La tendencia de adelantar la venta de productos y alimentos navideños ha ido en aumento. Por ejemplo, el pan de muerto ya es común en los estantes desde mayo o junio. Este fenómeno no solo permite a los consumidores planificar mejor su gasto, sino que también puede resultar en un mayor ahorro, aunque con el riesgo de gastar más de lo necesario.
Carmen Contreras, psicóloga, señala que esta antelación puede dificultar el pleno disfrute de las festividades. La comercialización temprana crea una sensación de apresuramiento, pero desde la perspectiva del consumidor, también ofrece ventaja al permitir comparar precios y aprovechar ofertas.
Un estudio de Antevenio indica que la mayoría de los consumidores realiza sus compras navideñas antes del 24 de diciembre, lo que respalda la idea de que las ventas anticipadas son cada vez más comunes. Gabriela Siller, economista de Banco Base, anticipa que en el futuro podría ser normal ver decoraciones de Navidad en meses como marzo.
Para las empresas, participar en esta tendencia es crucial. Aquellas que no se sumen al juego de ofertas corren el riesgo de quedarse con exceso de inventario, lo que podría impactar sus ventas.
Sin embargo, el aumento del consumismo en esta temporada trae sus desafíos. La Comisión Nacional para la Protección y Defensa de los Usuarios de Servicios Financieros (Condusef) advierte sobre el gasto compulsivo que puede llevar a deudas significativas después de las festividades. La solución radica en una planificación adecuada de los gastos en este período.
Al respecto, es esencial que los consumidores formulen un plan financiero claro.
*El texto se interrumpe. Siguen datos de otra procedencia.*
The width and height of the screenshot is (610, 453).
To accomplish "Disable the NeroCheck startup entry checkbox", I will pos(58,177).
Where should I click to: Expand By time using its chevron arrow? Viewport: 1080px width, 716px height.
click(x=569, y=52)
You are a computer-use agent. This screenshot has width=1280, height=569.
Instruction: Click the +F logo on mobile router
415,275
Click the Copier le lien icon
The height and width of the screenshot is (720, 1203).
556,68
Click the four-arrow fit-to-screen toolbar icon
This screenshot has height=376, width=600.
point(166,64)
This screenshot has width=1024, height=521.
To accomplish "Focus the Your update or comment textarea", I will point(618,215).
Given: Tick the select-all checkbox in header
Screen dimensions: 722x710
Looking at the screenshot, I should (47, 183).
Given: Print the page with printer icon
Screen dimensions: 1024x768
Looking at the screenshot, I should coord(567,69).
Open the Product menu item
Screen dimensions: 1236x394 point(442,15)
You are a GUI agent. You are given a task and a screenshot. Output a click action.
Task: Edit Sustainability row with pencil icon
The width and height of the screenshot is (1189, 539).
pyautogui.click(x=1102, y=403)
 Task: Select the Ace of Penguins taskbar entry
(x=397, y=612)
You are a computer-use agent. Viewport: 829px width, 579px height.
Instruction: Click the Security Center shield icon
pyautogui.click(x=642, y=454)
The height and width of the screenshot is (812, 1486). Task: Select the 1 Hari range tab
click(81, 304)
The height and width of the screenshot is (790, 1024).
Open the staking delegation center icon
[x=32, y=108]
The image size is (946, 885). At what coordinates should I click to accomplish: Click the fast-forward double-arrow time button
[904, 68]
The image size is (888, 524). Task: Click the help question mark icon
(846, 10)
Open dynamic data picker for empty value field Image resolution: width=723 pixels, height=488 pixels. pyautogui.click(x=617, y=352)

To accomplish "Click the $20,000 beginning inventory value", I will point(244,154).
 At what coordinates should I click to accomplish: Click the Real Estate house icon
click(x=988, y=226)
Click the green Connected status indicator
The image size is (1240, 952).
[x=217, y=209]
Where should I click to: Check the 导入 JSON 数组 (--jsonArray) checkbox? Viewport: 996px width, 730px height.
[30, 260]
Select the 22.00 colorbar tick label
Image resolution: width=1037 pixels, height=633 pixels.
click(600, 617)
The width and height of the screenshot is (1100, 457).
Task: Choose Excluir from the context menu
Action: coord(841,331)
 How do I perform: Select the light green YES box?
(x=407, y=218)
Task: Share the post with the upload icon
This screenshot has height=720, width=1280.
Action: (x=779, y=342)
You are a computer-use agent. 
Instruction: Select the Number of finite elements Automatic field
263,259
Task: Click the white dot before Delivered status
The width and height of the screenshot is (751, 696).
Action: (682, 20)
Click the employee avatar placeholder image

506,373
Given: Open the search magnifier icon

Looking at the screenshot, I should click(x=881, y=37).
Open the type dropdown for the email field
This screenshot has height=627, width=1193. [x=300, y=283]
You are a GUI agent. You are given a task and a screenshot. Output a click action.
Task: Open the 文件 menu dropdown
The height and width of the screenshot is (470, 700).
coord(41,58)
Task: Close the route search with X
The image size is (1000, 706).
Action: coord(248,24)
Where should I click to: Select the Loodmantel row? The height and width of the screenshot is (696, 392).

Consejos prácticos incluyen la creación de un presupuesto que se respete estrictamente, evitando gastos innecesarios por impulso, y reflexionando si una compra responde a una necesidad real o si es simplemente un deseo momentáneo.
Además, para quienes piensan en regalos, es recomendable realizar las compras con anticipación, ya que en la época alta estos pueden estar más caros o escasos. La prudencia al utilizar tarjetas de crédito o realizar compras en línea es igualmente importante para evitar sobreendeudamientos.
Con la llegada de Noche Buena y Año Nuevo, la intención de compartir afecto y gratitud permanece intacta, pero es fundamental recordar que el comercio no debe eclipsar el verdadero significado de estas festividades.